▸ WORK ORDER 1:
Using the Cyber Defense Exercise text, answer each question below.
(a) On which days is CDX 2014 scheduled to run?
(b) Which four services must students keep running?
(c) Over how long a period do the simulated intrusions take place?
▸ WORK ORDER 2: Resume the Cyber Defense Exercise text after its final line, carrying it on in the same style.

The 14th Annual Cyber Defense Exercise (CDX) 2014 will begin on Tuesday, 8 April, through Thursday, 10 April 2014. CDX is an annual cyber security exercise in which students from various military institutions design, build, and defend computer networks against simulated intrusions by the National Security Agency/Central Security Services (NSA/CSS) Red Team (Red Cell).

CDX is a computer security competition designed to foster education and awareness among future military leaders about the role of Information Assurance (IA) in protecting the nation’s critical information systems.

Schools are assessed on their ability to maintain network services while detecting and responding to network intrusions and compromises.

Students are graded on their ability to maintain an exchange server, chat server, web server, and domain controller. They also must submit timely and accurate incident reports as they detect Red Cell activity.

What is the purpose of the CDX?

CDX challenges teams of students from each of the service academies with designing, building, and successfully defending a real-world computer network against simulated intrusions by a team of NSA/CSS and Department of Defense (DoD) personnel over a three-day period.

CDX strives to provide students a sense of the dangers that will exist in a realistic and hostile network environment, sound and effective network defense strategies that can mitigate those dangers, and realistic strategies that can be applied even with manpower and financial resource limitations.

When and where will the exercise be held?

▸ DATASET RECORDS:

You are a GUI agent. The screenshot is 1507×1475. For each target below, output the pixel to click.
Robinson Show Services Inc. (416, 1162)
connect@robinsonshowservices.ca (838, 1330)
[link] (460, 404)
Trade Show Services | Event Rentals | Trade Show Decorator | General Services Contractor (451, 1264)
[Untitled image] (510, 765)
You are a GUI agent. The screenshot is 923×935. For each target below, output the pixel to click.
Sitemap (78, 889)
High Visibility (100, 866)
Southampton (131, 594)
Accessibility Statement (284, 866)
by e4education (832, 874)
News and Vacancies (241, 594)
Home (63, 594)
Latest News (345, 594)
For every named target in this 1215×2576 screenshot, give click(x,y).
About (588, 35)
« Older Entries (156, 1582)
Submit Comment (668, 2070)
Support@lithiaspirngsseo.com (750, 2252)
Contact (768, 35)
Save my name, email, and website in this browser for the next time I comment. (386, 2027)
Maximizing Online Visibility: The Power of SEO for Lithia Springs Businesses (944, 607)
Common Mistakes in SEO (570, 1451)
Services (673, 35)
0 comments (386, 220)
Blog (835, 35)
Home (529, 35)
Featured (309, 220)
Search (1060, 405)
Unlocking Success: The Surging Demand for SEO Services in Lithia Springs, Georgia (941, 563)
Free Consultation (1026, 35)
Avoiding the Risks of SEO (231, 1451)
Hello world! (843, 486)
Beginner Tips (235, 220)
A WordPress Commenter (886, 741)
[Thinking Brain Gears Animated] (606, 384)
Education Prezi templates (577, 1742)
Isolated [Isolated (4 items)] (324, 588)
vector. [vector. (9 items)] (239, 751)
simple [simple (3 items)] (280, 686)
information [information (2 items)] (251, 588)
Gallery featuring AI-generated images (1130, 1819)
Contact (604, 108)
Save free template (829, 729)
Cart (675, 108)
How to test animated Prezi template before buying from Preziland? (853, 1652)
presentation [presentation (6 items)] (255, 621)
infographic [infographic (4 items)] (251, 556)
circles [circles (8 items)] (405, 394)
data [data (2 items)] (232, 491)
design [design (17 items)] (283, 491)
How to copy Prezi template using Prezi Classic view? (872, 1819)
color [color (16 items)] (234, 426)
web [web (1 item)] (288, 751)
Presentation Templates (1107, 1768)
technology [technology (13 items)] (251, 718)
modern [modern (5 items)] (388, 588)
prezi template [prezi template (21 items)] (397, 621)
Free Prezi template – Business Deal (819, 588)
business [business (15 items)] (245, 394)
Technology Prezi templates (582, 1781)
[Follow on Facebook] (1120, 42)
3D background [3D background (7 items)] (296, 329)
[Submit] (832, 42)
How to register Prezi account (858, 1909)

▸ TASK RESULT 1:
(a) From Tuesday, 8 April, through Thursday, 10 April 2014.
(b) An exchange server, a chat server, a web server, and a domain controller.
(c) A three-day period.

▸ TASK RESULT 2:
CDX will be headquartered at the PARSONS facility in Columbia, MD, this year. Parsons also provides VPN connectivity and assists with technical issues.

What makes up the CDX teams?

CDX headquarters (HQ) houses the Red Cell, which portrays (external) adversarial activity on the Blue Cell (schools/students) network. The students operate from their individual academy locations. White Cell: adjudicates the competition, enforces the rules and levies penalties when the Blue Cell teams suffer service outages or compromise network integrity. Gray Cell represents the common user who may knowingly or unwittingly commit egregious errors on a network.

The White and Gray cells have members stationed at school locations and at the CDX headquarters.

What is NSA’s role in the CDX?

NSA and DoD personnel act as drivers/scorers, and evaluators during the three-day exercise. The NSA IA Director awards a trophy to the team that most effectively maintains network services, while deterring and recovering from network intrusions. The CDX Red Cell consists primarily of NSA Remote and Deployed Operations personnel who lead the challenges of academy teams using only publicly available, well-documented vulnerabilities on a closed network that does not access the Internet. NSA Mission Technology Development & Deployment personnel lead the technical construction, management, and scoring of the exercise.